Instructions for the task ▸ Give the lines of the listing as a JSON list of strings, one string per line with blank lines left out, starting with the line that contains "This screenshot has" and going on through the end of the listing. Leave the pictures out of the answer.

Given data ▸
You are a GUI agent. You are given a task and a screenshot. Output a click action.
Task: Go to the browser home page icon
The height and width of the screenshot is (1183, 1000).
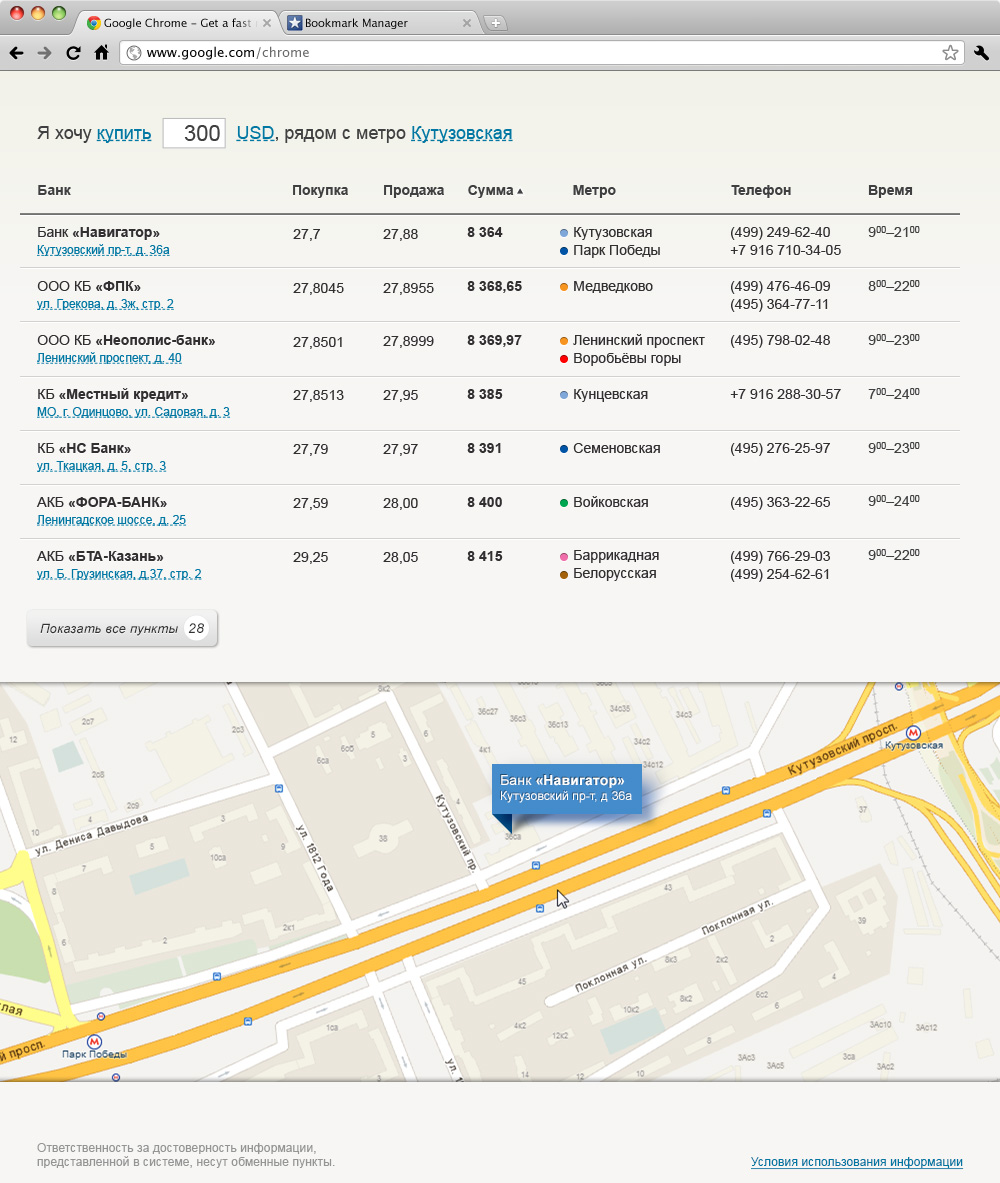coord(101,53)
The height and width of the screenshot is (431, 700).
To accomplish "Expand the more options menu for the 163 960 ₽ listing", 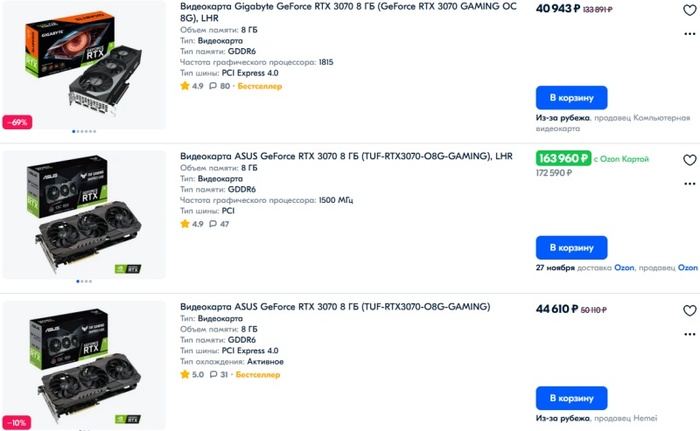I will (x=689, y=183).
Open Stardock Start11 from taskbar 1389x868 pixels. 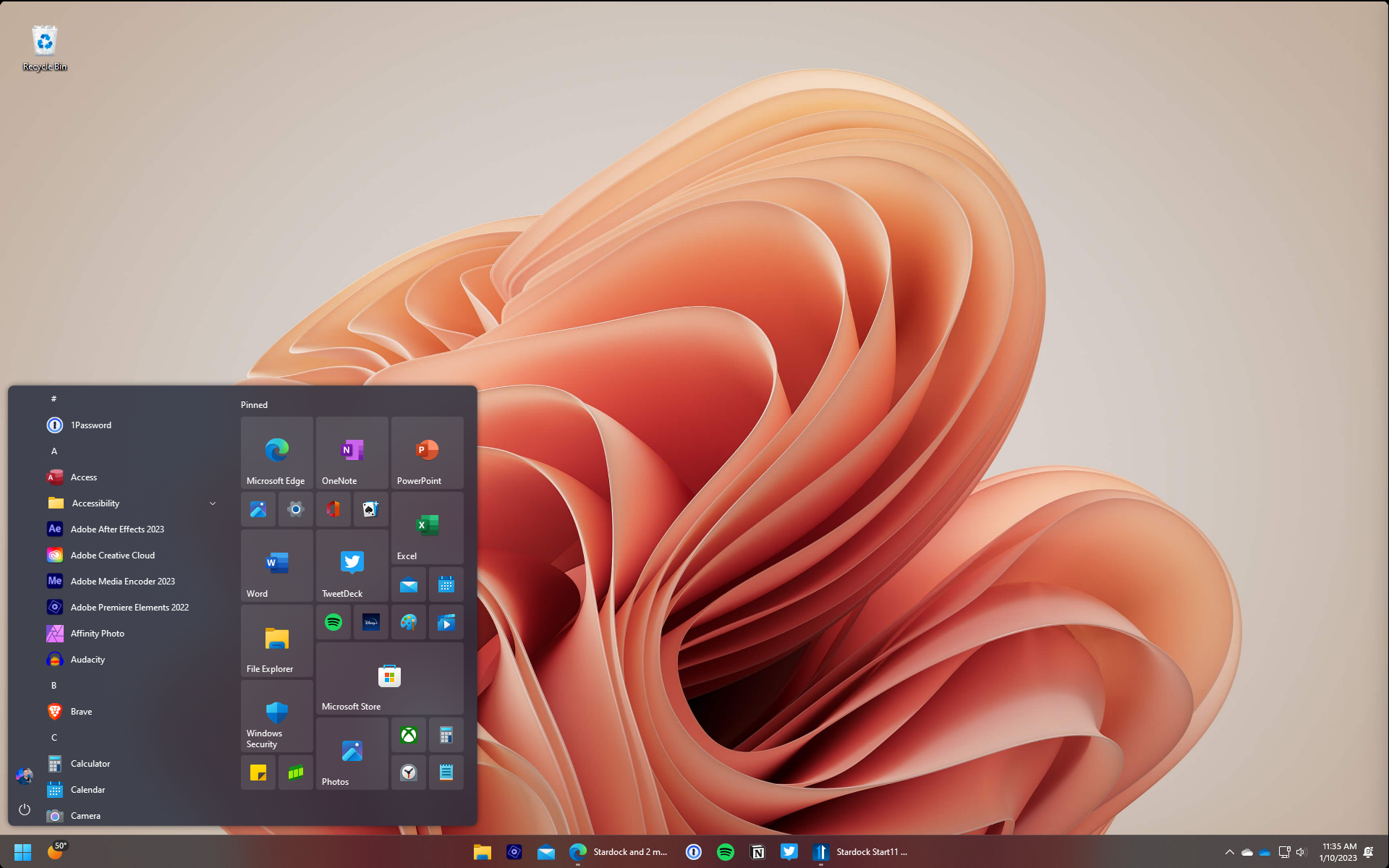823,851
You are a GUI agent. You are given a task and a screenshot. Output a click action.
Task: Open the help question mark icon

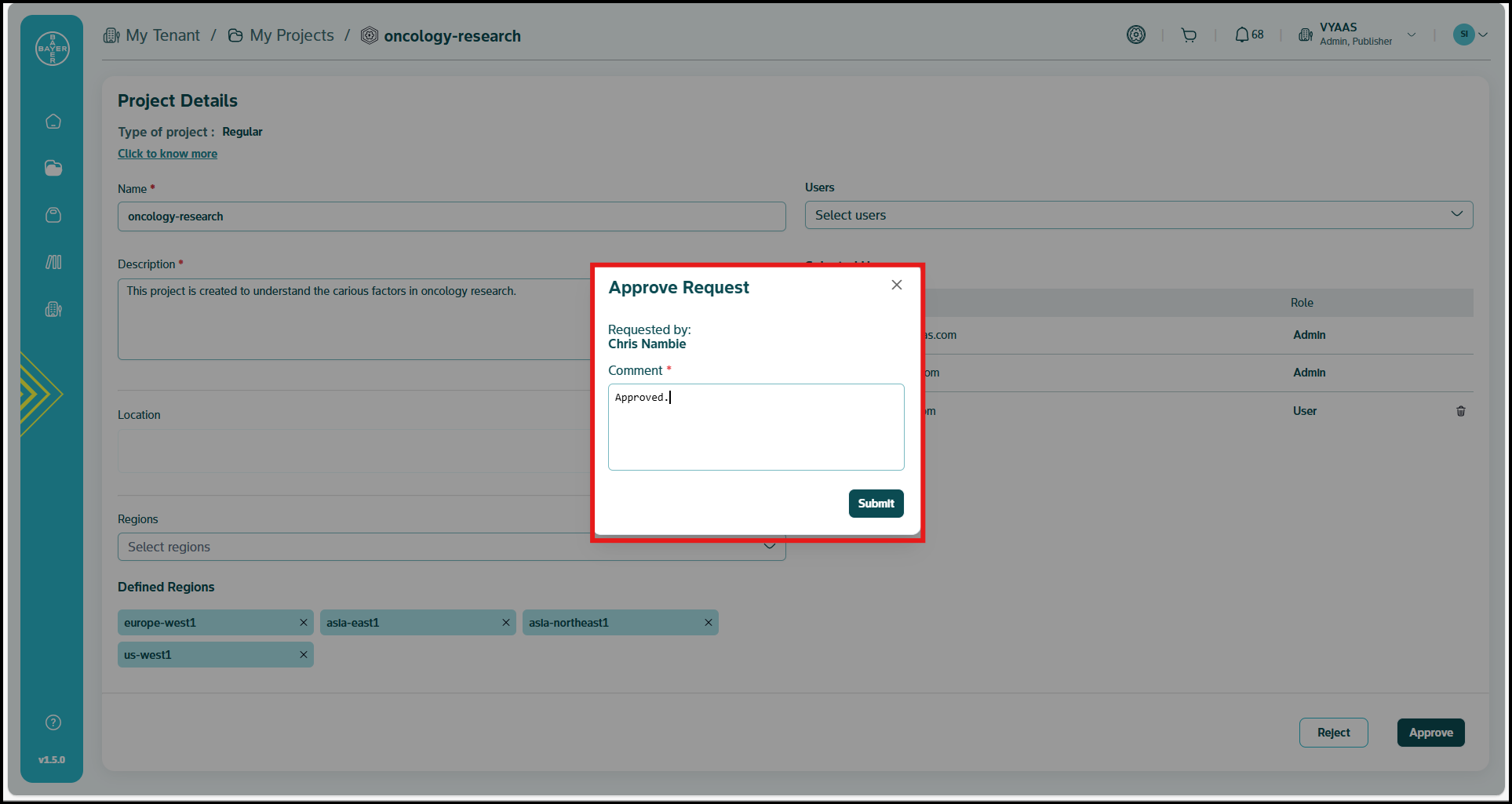coord(53,722)
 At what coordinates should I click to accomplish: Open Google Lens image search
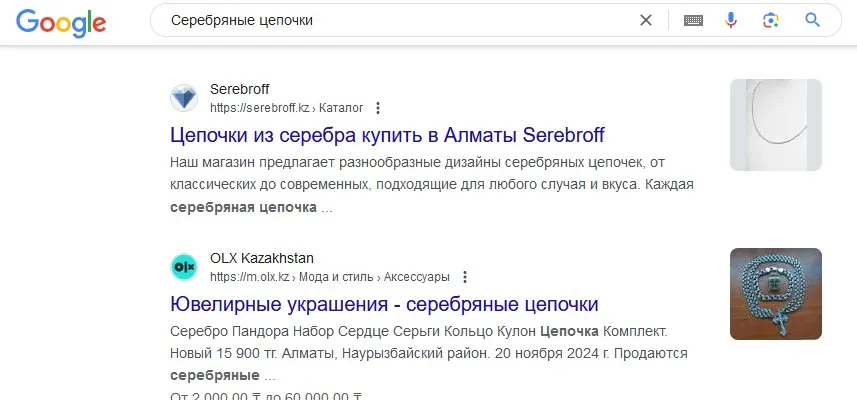771,20
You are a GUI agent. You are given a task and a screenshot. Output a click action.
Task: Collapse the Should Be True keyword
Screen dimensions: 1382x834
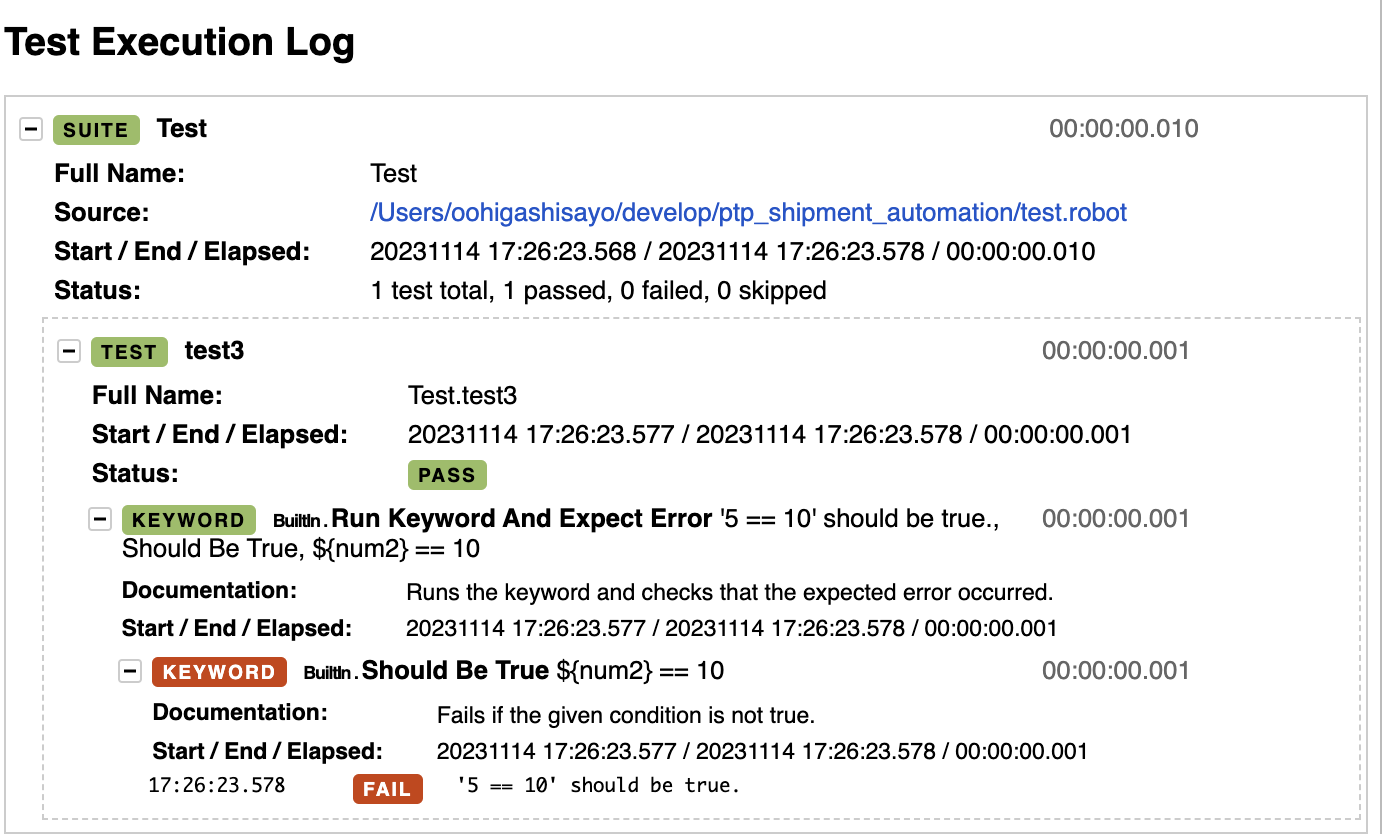(130, 670)
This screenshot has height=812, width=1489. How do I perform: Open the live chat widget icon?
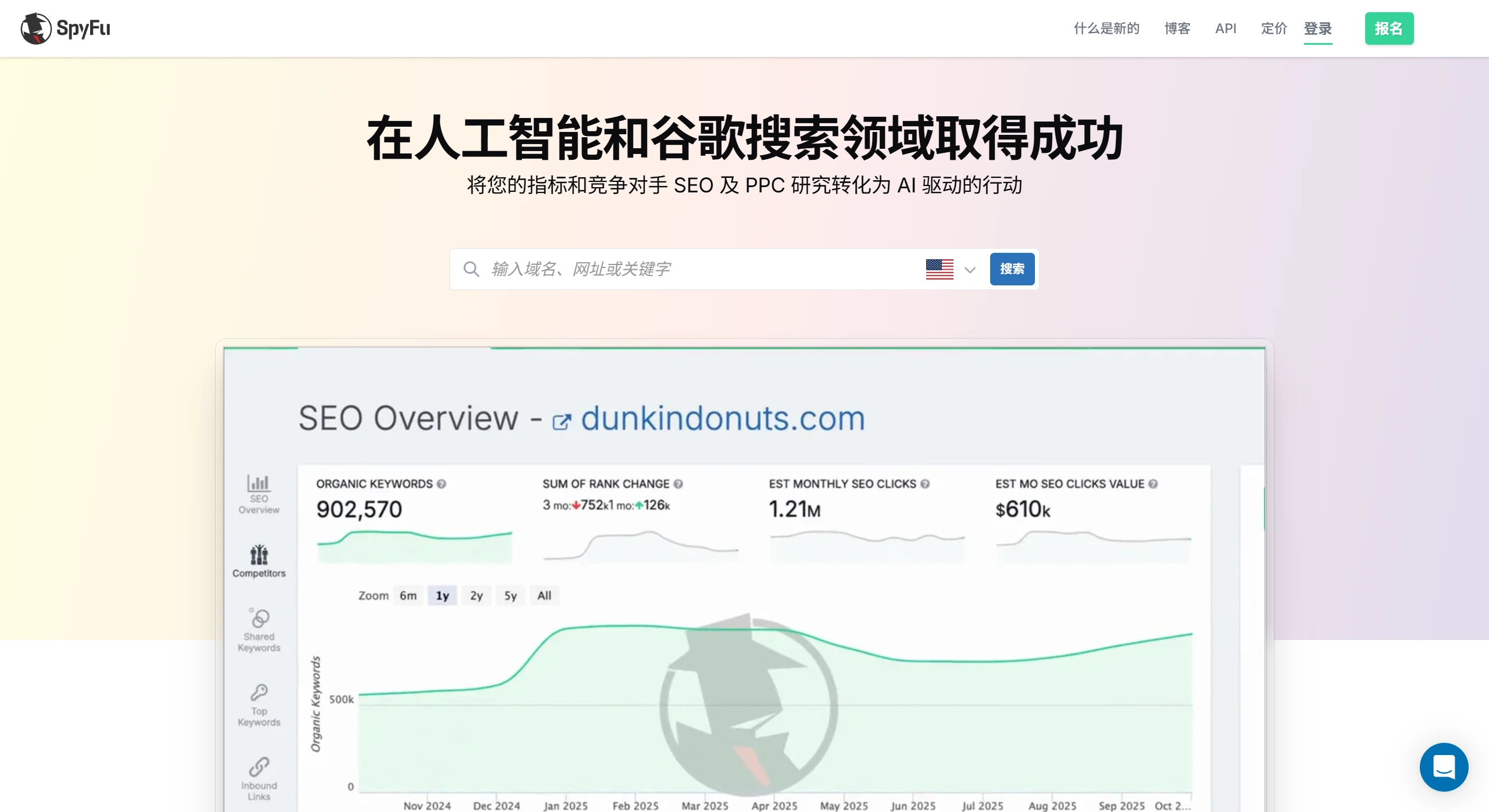[1444, 767]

Written reply ▸
[
  "This screenshot has height=812, width=1489. How do I perform: Open the live chat widget icon?",
  "[1444, 767]"
]